This particular instance of convex INLP has \(n=25, \epsilon=0.01, \mu_i = \text{Rand}[0,1], \sigma_i = \text{Rand}[0,\mu_i]\). The matrix \(A\) is a matrix with 1’s and 0’s and the \(b\) vector is half of the sum of the rows of \(A\), in this case \(b = (9,8,7,5,5)^\top\).

The Graver basis of this matrix \(A\) has 29789 elements, which in a standard laptop using 4ti2 takes ~5 seeconds to compute. If you are in Colab you will import it from a file.

Example

Let

\[\begin{split} A = \begin{bmatrix} 1 & 1 & 1 & 1 & 1 & 1 & 1 & 1 & 1 & 1 & 0 & 1 & 0 & 1 & 0 & 1 & 0 & 1 & 1 & 1 & 0 & 1 & 0 & 1 & 0 \\ 1 & 1 & 1 & 1 & 0 & 1 & 0 & 1 & 0 & 0 & 1 & 0 & 0 & 0 & 1 & 0 & 0 & 1 & 0 & 1 & 1 & 1 & 1 & 1 & 1 \\ 0 & 1 & 0 & 0 & 0 & 1 & 0 & 1 & 0 & 1 & 1 & 0 & 1 & 1 & 0 & 1 & 1 & 0 & 0 & 1 & 0 & 0 & 1 & 1 & 1 \\ 0 & 0 & 0 & 0 & 0 & 0 & 0 & 1 & 0 & 1 & 1 & 1 & 0 & 1 & 1 & 1 & 1 & 0 & 0 & 1 & 0 & 0 & 0 & 0 & 0 \\ 0 & 1 & 1 & 1 & 1 & 1 & 0 & 0 & 0 & 1 & 0 & 0 & 0 & 1 & 0 & 0 & 0 & 0 & 0 & 1 & 0 & 1 & 0 & 1 & 0 \\ \end{bmatrix} \end{split}\]

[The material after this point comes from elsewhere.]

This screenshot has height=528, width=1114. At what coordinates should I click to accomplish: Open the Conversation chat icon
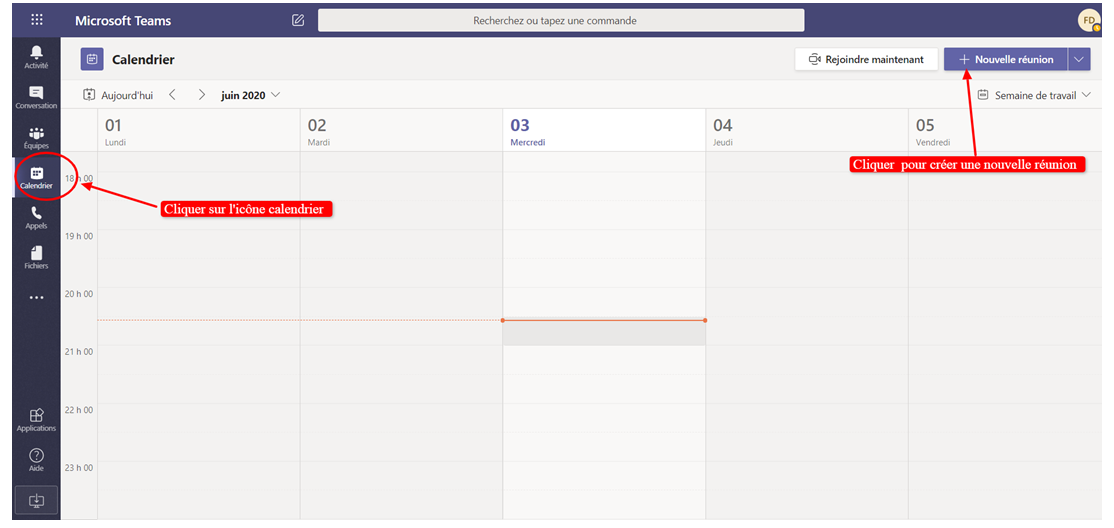point(37,97)
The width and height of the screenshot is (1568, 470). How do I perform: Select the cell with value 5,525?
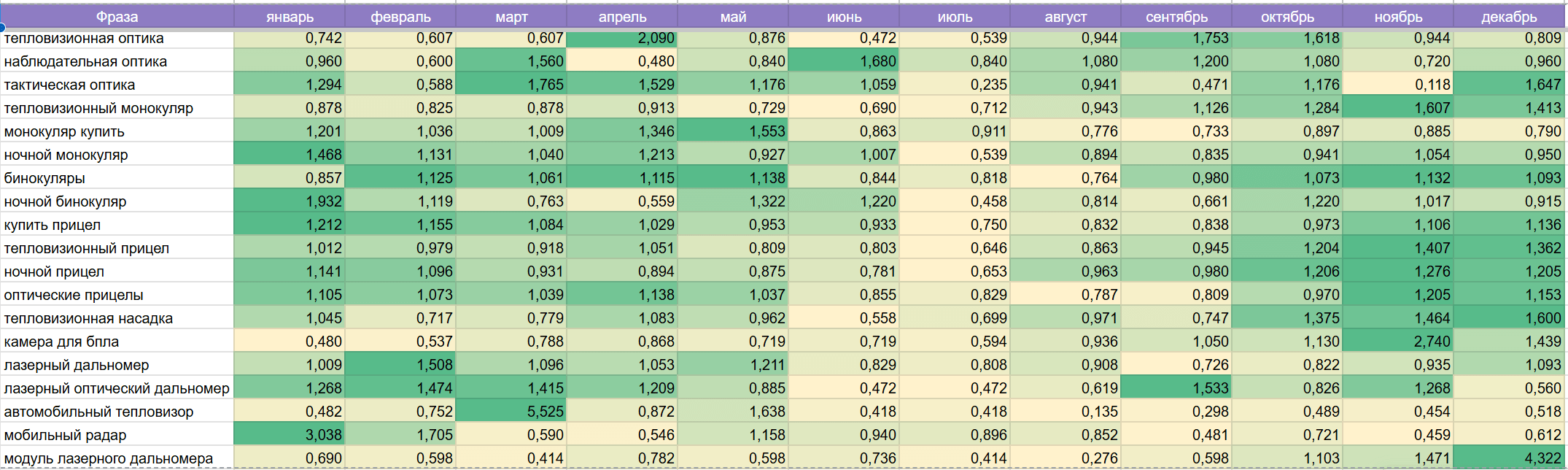(512, 412)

This particular instance of convex INLP has \(m = 5\), \(n = 25\), \(\varepsilon = 0.01\), \(\mu_{i} = \textrm{rand}[0, 1]\), \(\sigma_{i} = \textrm{rand}[0, \mu_{i}]\). \(A \in \mathbb{B}^{m \times n}\) and each \(b_{j}\) is half the sum of the \(j\)-th row of \(A\). In this example, \(\mathbf{b} = \left({9, 8, 7, 5, 5}\right)'\).

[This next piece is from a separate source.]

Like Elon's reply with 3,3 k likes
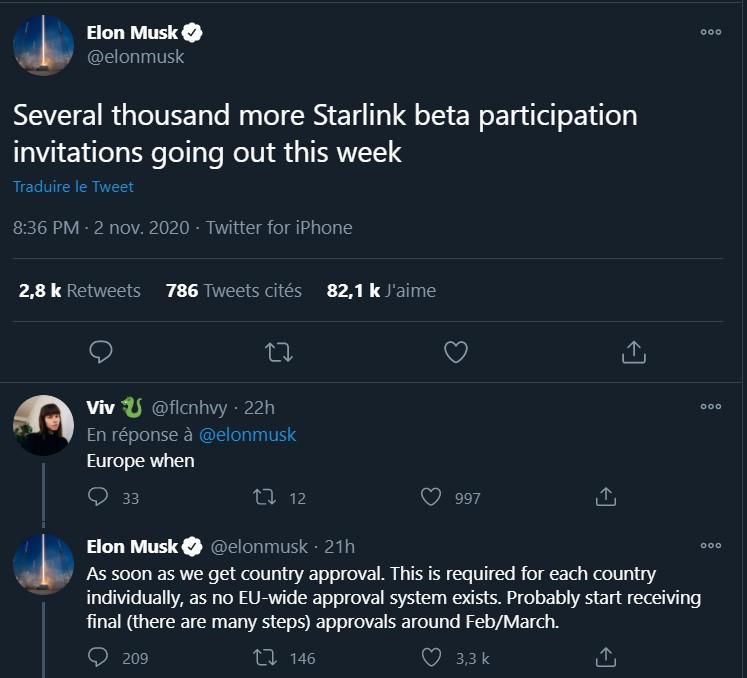 [x=431, y=658]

A = np.array([[1,1,1,1,1,1,1,1,1,1,0,1,0,1,0,1,0,1,1,1,0,1,0,1,0],
            [1,1,1,1,0,1,0,1,0,0,1,0,0,0,1,0,0,1,0,1,1,1,1,1,1],
            [0,1,0,0,0,1,0,1,0,1,1,0,1,1,0,1,1,0,0,1,0,0,1,1,1],
            [0,0,0,0,0,0,0,1,0,1,1,1,0,1,1,1,1,0,0,1,0,0,0,0,0],
            [0,1,1,1,1,1,0,0,0,1,0,0,0,1,0,0,0,0,0,1,0,1,0,1,0]])
b = np.array([[9], [8], [7], [5], [5]])

# Objective is quadratic expression
x0 = np.array([1, 1, 1, 1, -1, 1, 1, 1, 1, 1, 1, 1, -2,
            1, 0, -1, 0, 1, -1, 1, -2, -2, 1, 1, 1])
x_lo = -2*np.ones_like(x0)
x_up = 2*np.ones_like(x0)
# Parameters of objective function
epsilon = 0.01
mu = np.random.rand(len(x0))
sigma = np.multiply(np.random.rand(len(x0)),mu)
if IN_COLAB:
    print("The Graver basis has 29789 elements in this case")
    !wget -N -q "https://github.com/JuliaQUBO/QUBONotebooks/raw/main/notebooks_py/graver.npy"
    r = np.load(r'/content/graver.npy')
    r = np.array(r)
else:
    r = np.load(r'graver.npy')
    r = np.array(r)

# Objective function definition
def f(x):
    return -np.dot(mu, x) + np.sqrt(((1-epsilon)/epsilon)*np.dot(sigma**2, x**2))

# Constraints definition
def const(x):
    return np.array_equiv(np.dot(A,x),b.T) or np.array_equiv(np.dot(A,x),b)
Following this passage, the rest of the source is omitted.